Данила уставился в дальний угол камбуза, представляя эту картину.
– Вызывали у мужчин желание – искусительницы были. И каждый гость мог себе взять приглянувшуюся жрицу. У мужчины забирали его оружие. Он и жрица удалялись в отдельный покой. Однако, чтобы она стала его, ему нужно было голыми руками разорвать на ней сеть, сплетенную из очень прочной веревки. И если он не мог этого сделать, в покой забегали другие жрицы и просто закалывали несчастного. А если гость все-таки разрывал сеть, то мог всегда приходить к этой жрице. Пока у нее не появлялся от него ребенок – мальчика воспитывали как воина, девочку оставляли при храме. Таким образом, в этом городе было очень сильное войско.
В камбузе повисла тишина.
– А тебя эти рыбачки в своих объятиях бы задушили, – пошутил Капитонов.
– Давайте лучше выпьем за наших русских девушек и женщин, – предложил Альберт Валерьянович, – таких красивых и душевных.
Ему вспомнилась медсестра Маруся, в которую он был влюблен и, как понял уже в лагере, любил до сих пор.
– Стоя! – сказал Данила.
Все встали и по-гусарски, до дна, выпили ликер.
Немного позже Альберт Валерьянович и Данила отправились в каюту, устроились на ночлег, а Капитонов направился в рубку.

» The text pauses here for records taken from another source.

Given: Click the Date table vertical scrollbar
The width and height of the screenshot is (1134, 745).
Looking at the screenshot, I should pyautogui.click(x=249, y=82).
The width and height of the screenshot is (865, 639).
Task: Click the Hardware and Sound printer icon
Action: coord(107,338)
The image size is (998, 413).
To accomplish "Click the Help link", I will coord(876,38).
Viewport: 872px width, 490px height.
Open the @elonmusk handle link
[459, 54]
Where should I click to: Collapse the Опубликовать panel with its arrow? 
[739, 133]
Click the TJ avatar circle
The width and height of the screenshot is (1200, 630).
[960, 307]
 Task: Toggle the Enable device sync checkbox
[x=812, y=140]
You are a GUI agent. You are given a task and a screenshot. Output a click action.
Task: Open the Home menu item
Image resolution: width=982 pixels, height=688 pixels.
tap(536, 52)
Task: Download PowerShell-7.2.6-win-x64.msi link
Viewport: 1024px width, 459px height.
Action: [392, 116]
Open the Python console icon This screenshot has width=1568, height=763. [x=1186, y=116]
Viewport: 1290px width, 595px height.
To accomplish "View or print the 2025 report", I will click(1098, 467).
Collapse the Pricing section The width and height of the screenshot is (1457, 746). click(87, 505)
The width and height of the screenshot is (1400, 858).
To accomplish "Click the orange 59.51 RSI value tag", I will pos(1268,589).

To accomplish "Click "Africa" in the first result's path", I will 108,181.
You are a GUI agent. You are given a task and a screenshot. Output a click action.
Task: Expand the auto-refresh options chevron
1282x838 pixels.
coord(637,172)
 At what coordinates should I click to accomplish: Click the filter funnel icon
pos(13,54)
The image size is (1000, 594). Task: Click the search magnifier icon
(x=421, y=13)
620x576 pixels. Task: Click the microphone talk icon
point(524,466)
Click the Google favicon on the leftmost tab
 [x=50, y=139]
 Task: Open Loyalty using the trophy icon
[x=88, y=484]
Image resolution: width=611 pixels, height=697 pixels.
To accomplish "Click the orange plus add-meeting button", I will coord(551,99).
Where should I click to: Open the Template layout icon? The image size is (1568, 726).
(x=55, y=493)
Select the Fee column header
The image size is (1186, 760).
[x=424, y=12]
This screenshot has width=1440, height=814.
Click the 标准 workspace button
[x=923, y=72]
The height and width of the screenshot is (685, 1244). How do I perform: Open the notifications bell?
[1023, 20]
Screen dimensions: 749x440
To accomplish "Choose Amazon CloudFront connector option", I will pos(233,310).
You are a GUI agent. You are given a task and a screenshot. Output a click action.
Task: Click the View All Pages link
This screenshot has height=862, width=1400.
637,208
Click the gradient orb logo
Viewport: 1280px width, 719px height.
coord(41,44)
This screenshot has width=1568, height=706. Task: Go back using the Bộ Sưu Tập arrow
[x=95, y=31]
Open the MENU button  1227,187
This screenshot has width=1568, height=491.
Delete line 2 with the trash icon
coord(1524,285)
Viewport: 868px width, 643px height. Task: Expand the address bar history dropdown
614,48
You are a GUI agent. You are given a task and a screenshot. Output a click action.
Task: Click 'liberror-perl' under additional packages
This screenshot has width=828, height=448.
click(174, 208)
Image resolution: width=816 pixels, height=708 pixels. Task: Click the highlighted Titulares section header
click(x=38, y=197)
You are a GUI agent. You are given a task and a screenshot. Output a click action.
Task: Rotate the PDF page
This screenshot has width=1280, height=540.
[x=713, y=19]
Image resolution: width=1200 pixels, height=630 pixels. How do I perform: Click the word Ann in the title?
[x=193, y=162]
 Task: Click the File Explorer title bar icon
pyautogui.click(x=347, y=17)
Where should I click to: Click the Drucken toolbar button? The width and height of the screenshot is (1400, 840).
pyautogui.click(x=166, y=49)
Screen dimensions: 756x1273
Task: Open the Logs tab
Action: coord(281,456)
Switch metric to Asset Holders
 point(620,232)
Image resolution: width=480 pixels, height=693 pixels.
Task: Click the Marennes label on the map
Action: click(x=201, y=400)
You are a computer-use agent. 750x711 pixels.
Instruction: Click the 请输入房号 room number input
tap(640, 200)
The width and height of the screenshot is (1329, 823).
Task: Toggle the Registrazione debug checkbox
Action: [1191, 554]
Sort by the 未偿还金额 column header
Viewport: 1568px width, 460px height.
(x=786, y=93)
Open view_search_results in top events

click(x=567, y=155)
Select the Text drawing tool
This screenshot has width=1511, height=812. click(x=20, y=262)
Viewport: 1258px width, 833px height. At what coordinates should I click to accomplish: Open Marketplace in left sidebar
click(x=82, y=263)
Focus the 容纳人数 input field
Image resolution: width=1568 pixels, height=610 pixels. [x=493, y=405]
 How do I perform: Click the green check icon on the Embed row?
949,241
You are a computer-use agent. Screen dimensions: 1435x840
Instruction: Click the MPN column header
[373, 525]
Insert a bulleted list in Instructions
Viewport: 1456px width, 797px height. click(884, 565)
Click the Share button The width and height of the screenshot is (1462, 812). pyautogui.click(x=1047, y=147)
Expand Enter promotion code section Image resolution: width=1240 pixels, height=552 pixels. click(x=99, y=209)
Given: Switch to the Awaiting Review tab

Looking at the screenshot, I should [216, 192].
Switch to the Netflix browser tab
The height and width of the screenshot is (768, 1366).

С помощью карты, набросанной Шпильковским, Бронислав успешно вывел сейнер в широкий пролив между двумя группами островов. При этом он и Никанор приделали носовому прожектору «шоры» из досок. Из-за этого луч стал узким, со стороны почти незаметным, что затруднило бы обнаружение их судна возможной погоней. Зато теперь капитану Вернидубу и «впередсмотрящему» Капитонову хорошо были видны скалы и берега.
Развернув «Попугай» на зюйд-зюйд-вест, Бронислав дал полный ход. Белоснежный сейнер на широкой воде весело подпрыгивал на гребнях небольших волн.
Через некоторое время краснофлотец объявил Никанору:
– Дальше пролив достаточно широкий, и потому мы можем поспать. Иди, поднимай смену.
Капитонов спустился в каюту, поднял Данилу и Альберта Валерьяновича. Бронислав показал им, как управлять судном, как идти по румбу.
– Держись вот этого угла, – показал он на лепесток розы румбов, подписанный «SSW». – Ход я сбавил, полным идти не следует. Для безопасности. Если впереди увидите судно, прожектор выключить, машину застопорить и разбудить меня. Если скалу – тоже будите меня.
Данила и Альберт Валерьянович быстро разобрались, что к чему.
– Дадите нам поспать ровно час и сорок минут. К этому времени мы подойдем к выходу из пролива в открытое море. Я стану за штурвал, все понятно?
– Так точно, товарищ капитан, – отчеканил Данила.
– В рубке находиться вдвоем! – дал последнее напутствие краснофлотец.
Вместе с Капитоновым они спустились в каюту. Изрядно уставший, Бронислав сразу вырубился, и Никанор вскоре тоже захрапел.
Через час сорок минут благополучного хода Альберт Валерьянович, как и приказал капитан, разбудил их с Никанором.
– Все в порядке? – осведомился спросонья Вернидуб.
– Все хорошо. Море спокойное, чистое.